[Date Prev][Date Next][Thread Prev][Thread Next][Date Index][Thread Index]
Re: How does IKEv2 provide solution to remote access?
I agree completely. To be useful IKEv2 needs to address remote access.
Remote access is essentially the driving factor behind IPSec gateway
sales. IKEv2 needs to account for:
1) NAT traversal
2) Internal addressing -- including IP/DHCP, DNS, and WINS
configuration through a tunnel
3) Legacy authentication for SecurID, Passwords, OTP, and
Challenge/Response Tokens (CRACK)
Without these features, people simply will not deploy IKEv2 to replace
IKEv1 because they won't be able to do what they want to do -- surf
their corporate intranets (which are often not globally routable and
often NAT'd themselves) and read their mail while also being behind a
NAT. It's way beyond hideous, but people want this for all sorts of
confused reasons and they're not budging.

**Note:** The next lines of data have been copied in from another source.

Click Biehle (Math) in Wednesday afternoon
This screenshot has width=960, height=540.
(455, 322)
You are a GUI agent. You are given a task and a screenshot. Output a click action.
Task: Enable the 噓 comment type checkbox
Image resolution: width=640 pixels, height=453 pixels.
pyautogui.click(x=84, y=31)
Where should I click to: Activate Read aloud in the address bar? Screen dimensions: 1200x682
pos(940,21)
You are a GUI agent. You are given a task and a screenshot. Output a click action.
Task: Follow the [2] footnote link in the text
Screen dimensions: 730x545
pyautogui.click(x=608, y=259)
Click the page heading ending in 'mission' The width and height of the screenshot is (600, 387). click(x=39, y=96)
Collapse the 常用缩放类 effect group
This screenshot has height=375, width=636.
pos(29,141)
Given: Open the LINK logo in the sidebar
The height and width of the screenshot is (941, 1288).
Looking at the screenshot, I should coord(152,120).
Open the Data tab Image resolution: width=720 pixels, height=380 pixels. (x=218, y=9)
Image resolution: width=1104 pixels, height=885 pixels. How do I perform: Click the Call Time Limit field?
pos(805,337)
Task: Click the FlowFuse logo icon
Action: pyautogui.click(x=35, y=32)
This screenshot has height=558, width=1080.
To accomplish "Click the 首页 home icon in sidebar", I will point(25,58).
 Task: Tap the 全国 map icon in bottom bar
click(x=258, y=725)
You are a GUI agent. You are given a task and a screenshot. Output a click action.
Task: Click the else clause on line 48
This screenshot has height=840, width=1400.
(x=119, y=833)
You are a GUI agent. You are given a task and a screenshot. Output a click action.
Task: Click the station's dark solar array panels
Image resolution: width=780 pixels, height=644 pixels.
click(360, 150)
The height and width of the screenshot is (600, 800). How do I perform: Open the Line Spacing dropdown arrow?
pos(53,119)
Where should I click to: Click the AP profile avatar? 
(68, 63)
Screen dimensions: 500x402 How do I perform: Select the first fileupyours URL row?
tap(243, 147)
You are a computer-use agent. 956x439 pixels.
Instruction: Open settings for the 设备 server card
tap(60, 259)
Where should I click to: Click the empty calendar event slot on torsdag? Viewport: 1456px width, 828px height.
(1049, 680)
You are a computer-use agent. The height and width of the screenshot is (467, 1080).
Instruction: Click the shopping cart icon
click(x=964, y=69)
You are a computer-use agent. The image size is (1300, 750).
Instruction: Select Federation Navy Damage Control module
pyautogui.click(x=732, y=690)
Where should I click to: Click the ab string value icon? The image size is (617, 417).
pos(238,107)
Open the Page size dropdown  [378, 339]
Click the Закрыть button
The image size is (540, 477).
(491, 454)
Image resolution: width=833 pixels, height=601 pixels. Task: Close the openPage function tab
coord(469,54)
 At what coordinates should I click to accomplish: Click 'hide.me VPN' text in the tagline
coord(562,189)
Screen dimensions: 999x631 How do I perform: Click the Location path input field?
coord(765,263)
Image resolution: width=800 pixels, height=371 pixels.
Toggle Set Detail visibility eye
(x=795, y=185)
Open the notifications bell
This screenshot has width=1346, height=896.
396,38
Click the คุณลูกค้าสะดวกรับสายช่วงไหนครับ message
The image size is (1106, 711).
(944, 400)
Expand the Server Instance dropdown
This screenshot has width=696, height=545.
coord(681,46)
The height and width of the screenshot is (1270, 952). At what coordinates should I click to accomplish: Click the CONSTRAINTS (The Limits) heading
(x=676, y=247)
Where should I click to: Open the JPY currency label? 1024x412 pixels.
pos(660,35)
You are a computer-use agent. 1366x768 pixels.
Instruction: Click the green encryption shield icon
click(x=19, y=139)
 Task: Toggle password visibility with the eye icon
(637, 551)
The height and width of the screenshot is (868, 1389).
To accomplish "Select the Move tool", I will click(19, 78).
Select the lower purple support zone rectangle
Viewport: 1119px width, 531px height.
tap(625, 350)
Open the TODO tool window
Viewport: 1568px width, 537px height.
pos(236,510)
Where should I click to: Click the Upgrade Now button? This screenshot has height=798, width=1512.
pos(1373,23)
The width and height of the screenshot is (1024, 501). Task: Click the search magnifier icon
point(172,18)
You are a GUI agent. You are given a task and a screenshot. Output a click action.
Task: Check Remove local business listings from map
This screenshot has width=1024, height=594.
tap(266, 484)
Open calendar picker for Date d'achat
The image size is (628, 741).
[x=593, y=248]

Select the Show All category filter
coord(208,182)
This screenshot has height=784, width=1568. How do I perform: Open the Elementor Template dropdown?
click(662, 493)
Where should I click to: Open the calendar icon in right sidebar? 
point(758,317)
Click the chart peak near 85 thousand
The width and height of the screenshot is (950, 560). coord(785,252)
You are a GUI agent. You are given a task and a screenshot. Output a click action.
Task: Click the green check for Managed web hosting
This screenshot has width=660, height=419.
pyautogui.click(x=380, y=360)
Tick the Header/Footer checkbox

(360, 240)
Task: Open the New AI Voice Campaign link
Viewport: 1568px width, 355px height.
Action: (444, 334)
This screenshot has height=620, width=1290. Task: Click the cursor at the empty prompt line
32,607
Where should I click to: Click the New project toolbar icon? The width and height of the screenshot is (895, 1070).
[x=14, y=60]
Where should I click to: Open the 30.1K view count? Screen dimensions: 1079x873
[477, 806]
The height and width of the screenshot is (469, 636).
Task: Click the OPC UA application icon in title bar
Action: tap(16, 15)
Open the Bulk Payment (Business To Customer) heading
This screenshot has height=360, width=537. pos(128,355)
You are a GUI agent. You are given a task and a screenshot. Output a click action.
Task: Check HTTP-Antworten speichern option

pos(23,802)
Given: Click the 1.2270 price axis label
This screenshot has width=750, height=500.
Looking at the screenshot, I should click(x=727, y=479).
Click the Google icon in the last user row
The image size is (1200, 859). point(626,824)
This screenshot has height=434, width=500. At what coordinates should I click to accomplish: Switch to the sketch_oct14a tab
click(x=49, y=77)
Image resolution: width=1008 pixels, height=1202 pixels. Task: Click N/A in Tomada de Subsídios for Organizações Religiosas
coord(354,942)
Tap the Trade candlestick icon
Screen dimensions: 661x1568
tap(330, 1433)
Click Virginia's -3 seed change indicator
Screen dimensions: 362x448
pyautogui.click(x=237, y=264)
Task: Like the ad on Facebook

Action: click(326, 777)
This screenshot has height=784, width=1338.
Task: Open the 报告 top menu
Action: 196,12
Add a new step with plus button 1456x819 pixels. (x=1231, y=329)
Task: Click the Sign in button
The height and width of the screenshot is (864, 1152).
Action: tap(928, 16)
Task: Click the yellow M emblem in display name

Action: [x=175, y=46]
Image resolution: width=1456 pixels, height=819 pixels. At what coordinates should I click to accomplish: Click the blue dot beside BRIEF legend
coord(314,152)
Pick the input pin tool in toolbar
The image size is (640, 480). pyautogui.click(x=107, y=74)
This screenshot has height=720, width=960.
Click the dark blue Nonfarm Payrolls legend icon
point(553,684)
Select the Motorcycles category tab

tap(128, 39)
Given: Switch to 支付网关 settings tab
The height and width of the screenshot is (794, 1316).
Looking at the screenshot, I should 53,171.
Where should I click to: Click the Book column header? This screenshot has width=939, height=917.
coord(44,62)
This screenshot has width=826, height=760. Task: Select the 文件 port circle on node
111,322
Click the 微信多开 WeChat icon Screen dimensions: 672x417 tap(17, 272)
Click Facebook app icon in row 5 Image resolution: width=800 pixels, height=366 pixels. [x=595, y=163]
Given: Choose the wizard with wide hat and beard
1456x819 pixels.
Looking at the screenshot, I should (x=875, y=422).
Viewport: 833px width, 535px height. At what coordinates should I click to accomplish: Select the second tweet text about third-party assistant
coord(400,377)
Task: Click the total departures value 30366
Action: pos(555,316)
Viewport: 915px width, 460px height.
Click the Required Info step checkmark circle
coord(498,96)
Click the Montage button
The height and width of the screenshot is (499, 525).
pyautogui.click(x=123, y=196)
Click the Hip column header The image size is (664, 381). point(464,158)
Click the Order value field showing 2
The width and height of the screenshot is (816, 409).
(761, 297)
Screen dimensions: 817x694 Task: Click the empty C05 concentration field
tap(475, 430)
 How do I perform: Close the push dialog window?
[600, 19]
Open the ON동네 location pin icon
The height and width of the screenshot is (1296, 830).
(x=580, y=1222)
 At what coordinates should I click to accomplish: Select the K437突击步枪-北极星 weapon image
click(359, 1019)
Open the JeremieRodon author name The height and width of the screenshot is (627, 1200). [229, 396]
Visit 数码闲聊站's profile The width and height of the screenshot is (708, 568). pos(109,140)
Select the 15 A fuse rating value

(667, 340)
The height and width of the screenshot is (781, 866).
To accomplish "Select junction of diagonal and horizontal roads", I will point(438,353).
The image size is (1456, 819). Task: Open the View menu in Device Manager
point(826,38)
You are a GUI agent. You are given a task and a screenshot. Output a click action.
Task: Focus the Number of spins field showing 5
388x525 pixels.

I don't know about the rest of you, but I want to be able to use that
cable modem sitting on the desks of the Marriott's and the W's of the
world to log in back home securely using IPSec. And so do all of the
business travelers of the world. Now this is a NAT traversal example,
but the other two items are equally important. Network administrators
simply will not reconfigure their entire network to introduce IPSec
into it. They want to assign internal 10-net addresses to clients so
legacy IP-based access control schemes continue to work as well as (or
as poorly as) they have ever worked. They want their clients to use
Radius passwords and/or SecurID cards to log in and for once they also
want this part to be secure! You can even go so far as to ship a
product with a built-in CA and they'll still insist on using passwords,
trust me.
Make no mistake: they want this, they (think they) need this, and they
won't deploy this technology without it.
It seems we have three obvious paths: 1) ignore the problem; 2) release
an initial IKEv2 draft to meet Jeff's February deadline followed by a
quick revision with remote access additions; 3) wait until we've got it
all and release just one draft. Given my belief that this needs to be
included, and given Jeff's challenge, the question I think we ought to
be resolving now is: so what's the viability and risk/reward of doing
#2 vs. #3?
Derrell
On Tuesday, December 3, 2002, at 09:15 AM, Uri Blumenthal wrote:
> Yes, it better. Unless we want to see proprietary extensions
> all over again - all incompatible with each other...
>